Document passage.

[Start of section]

Farmers finding it hard to get vets in some areas may benefit from growth in the veterinary profession, which is reflected in the Veterinary Council of Ireland recording 229 new vets and 107 new veterinary nurses on its register in 2020.
The number of new vets and veterinary nurses is the highest ever recorded in a single year.
The Veterinary Council says this influx of additional talent will benefit animal health and welfare in Ireland.
The total number of vets and veterinary nurses on the Veterinary Council register currently stands at 3,045 and 1,087 respectively, an all-time high number of veterinary professionals working in Ireland.
Of the 229 newly registered vets, 100 were awarded their Bachelor of Veterinary Medicine Degree from UCD.
The remaining vets graduated from a number of schools of veterinary medicine abroad, with the most popular being the University of Medicine in Budapest (which accounted for 31 newly registered vets) and the Warsaw University of Life Sciences in Poland (which accounted for 12 vets).
Of the newly registered veterinary nurses, 40 received their veterinary nursing qualification from UCD.
Twenty received their veterinary nursing qualification from Athlone Institute of Technology, 14 received their veterinary nursing qualification from Dundalk Institute of Technology.
Ten received their qualification from St John’s Central Cork, with the remaining nine receiving their qualifications from Letterkenny Institute of Technology.
The three counties which are home to the largest numbers of registrants are Cork with 471 (332 vets and 139 nurses); Dublin, with 409 registrants (254 vets and 155 vet nurses); and Kildare with 267 (211 vets and 56 nurses).
The Veterinary Council is the statutory body responsible for the regulation and management of the practice of veterinary medicine and veterinary nursing in the state
Earlier this year, the Council predicted that increasing numbers of Irish veterinary students qualifying in universities abroad, as well as increasing numbers of foreign vets registering to practice in Ireland, will help to meet the growing demand for large animal vets in rural areas.
Vets from throughout Europe are eligible to register with the Veterinary Council of Ireland through the Professional Qualifications Directive.
The Directive facilitates the free movement of veterinary practitioners within the EU, through the mutual recognition of professional qualifications.

[End of section]

What is required. Copy out the part of the article on Ireland's new vets and vet nurses from "The number of" to "welfare in Ireland.", word for word.

Excerpted data.
[Start of section]

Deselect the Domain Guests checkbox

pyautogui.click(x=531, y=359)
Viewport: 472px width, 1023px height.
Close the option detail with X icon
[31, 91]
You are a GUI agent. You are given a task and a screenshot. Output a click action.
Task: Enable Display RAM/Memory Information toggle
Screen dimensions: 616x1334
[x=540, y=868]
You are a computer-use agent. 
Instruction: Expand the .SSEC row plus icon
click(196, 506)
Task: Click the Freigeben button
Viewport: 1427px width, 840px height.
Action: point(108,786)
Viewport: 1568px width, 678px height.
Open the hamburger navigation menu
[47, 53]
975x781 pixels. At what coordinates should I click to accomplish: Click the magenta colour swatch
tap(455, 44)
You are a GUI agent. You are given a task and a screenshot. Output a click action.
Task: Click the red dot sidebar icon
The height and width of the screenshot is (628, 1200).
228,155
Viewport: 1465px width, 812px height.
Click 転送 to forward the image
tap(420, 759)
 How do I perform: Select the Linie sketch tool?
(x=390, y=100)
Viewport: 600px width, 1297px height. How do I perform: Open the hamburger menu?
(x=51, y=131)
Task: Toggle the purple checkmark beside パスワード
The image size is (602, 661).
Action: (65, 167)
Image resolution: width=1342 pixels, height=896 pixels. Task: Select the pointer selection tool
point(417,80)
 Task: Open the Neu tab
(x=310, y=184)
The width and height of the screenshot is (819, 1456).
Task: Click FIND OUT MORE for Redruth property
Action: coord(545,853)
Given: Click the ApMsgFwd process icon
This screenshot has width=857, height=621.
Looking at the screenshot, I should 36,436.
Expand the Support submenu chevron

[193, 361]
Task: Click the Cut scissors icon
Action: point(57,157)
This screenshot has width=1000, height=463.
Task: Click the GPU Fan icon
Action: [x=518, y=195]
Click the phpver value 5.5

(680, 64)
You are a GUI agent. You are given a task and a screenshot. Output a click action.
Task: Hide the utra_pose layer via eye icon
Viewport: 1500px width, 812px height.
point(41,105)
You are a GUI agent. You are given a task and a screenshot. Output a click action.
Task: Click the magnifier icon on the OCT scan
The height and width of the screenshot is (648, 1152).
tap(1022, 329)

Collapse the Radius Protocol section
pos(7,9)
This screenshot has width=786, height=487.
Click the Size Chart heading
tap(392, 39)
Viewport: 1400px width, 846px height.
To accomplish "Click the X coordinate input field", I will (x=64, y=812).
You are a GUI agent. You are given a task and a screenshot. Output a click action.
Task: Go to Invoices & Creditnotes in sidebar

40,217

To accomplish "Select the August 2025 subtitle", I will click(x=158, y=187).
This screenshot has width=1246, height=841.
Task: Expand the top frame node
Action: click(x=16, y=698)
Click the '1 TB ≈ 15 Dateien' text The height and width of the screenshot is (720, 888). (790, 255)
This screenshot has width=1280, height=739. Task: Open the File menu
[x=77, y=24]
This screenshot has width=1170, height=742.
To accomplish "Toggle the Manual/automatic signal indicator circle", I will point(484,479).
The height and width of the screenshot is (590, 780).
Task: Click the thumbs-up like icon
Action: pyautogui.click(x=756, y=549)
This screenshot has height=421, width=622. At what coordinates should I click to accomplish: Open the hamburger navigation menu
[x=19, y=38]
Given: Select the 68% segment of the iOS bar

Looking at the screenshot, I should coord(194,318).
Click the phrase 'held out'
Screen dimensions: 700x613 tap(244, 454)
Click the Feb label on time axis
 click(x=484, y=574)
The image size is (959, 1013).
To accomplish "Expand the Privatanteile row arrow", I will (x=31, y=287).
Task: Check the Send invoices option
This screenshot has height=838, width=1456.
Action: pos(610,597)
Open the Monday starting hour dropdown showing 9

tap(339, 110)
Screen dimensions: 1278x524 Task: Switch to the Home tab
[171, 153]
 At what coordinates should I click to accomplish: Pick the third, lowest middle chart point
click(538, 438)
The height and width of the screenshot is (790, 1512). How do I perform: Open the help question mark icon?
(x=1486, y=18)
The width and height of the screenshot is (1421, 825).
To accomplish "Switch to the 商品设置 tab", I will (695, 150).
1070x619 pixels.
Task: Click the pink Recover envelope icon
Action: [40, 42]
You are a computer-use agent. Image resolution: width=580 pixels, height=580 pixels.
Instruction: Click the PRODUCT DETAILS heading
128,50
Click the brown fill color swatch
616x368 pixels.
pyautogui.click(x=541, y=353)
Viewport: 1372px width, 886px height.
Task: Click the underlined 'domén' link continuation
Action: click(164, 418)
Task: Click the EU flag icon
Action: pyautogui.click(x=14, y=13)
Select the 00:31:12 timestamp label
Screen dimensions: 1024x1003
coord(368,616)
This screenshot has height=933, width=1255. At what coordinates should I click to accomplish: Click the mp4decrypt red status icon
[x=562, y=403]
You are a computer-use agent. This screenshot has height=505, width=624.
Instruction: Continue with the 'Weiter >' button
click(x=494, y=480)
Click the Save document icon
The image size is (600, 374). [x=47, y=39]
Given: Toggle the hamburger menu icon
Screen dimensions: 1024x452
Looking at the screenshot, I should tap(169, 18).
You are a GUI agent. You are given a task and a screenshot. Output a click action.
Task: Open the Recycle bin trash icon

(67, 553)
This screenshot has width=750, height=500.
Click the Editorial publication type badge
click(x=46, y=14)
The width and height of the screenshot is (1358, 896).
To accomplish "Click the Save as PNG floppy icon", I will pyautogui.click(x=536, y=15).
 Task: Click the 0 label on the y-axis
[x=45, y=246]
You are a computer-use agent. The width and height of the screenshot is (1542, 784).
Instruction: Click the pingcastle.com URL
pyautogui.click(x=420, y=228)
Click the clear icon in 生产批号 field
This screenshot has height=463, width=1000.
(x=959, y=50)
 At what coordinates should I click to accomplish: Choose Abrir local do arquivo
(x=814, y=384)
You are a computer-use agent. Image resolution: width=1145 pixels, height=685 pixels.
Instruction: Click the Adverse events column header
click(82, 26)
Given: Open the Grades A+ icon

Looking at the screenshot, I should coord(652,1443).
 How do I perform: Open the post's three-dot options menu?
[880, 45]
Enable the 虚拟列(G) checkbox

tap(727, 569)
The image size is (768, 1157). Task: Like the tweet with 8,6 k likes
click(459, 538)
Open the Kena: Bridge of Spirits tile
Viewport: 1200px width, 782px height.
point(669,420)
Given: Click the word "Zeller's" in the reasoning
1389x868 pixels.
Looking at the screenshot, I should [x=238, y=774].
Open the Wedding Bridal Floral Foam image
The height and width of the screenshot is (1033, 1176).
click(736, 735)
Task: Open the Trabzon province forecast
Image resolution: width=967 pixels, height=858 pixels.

[End of section]

Exercise response.
The number of new vets and veterinary nurses is the highest ever recorded in a single year.
The Veterinary Council says this influx of additional talent will benefit animal health and welfare in Ireland.